4. Das Urteil stellt sich jedoch aus anderen Gründen als richtig dar (§ 561 ZPO).

Nach den Feststellungen des Landesarbeitsgerichts steht fest, dass der Kläger ab dem 1. März 2003 nicht leistungsbereit war. Die Beklagte befand sich deshalb im gesamten Streitzeitraum nicht in Annahmeverzug.

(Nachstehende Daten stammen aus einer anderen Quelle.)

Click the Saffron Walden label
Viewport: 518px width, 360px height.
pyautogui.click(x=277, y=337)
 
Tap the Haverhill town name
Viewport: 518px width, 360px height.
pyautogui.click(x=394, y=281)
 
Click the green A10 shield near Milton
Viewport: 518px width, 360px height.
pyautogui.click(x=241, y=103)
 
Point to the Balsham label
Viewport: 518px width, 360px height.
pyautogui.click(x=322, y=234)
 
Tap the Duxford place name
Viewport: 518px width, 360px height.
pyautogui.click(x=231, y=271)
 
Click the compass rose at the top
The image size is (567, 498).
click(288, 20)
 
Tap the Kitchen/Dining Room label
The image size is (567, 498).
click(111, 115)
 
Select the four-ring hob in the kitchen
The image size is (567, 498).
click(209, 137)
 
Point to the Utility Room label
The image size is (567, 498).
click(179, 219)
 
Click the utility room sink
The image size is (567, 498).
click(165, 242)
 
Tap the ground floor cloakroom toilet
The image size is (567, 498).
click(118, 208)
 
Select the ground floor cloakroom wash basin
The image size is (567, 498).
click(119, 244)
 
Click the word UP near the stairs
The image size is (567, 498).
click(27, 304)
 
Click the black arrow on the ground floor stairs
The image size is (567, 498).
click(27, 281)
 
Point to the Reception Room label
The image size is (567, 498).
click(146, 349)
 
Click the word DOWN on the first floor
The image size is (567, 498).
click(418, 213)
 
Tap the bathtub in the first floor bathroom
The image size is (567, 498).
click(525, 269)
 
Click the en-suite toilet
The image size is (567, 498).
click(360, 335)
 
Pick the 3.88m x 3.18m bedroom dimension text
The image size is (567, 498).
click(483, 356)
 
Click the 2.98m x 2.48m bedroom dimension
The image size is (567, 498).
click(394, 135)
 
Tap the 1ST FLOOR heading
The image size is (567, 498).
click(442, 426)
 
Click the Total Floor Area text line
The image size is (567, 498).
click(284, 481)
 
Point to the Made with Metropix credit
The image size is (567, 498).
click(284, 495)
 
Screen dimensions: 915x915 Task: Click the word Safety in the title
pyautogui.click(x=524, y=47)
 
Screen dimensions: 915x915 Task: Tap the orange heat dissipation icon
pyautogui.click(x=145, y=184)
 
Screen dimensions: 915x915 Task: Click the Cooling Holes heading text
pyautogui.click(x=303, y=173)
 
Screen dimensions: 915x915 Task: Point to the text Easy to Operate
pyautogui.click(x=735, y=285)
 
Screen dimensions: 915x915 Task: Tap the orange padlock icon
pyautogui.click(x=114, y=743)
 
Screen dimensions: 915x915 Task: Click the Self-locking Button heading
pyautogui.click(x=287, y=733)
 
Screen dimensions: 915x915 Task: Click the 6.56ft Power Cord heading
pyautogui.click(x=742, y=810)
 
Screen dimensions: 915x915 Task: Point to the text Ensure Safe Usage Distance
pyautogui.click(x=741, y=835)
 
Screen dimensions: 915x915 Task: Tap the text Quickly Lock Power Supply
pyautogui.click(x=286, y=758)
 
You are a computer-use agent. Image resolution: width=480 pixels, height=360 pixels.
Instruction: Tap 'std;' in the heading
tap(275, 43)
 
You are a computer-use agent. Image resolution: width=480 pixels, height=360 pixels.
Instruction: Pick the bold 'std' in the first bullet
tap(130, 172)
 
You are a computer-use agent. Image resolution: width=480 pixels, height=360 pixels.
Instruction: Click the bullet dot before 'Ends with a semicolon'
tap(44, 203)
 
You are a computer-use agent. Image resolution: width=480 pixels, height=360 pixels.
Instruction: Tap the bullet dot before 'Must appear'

a) Annahmeverzug des Arbeitgebers ist ausgeschlossen, wenn der Arbeitnehmer nicht leistungsfähig oder nicht leistungswillig ist, § 297 BGB. Die in § 297 BGB nicht ausdrücklich genannte Voraussetzung der Leistungswilligkeit ergibt sich daraus, dass ein leistungsunwilliger Arbeitnehmer sich selbst außer Stande setzt, die Arbeitsleistung zu bewirken. Die subjektive Leistungsbereitschaft ist eine von dem Leistungsangebot und dessen Entbehrlichkeit unabhängige Voraussetzung, die während des gesamten Verzugszeitraums vorliegen muss (BAG 19. Mai 2004 - 5 AZR 434/03 - AP BGB § 615 Nr. 108 = EzA BGB 2002 § 615 Nr. 6, zu II 2 a der Gründe; 24. September 2003 - 5 AZR 591/02 - EzA BGB 2002 § 615 Nr. 5, zu B I der Gründe).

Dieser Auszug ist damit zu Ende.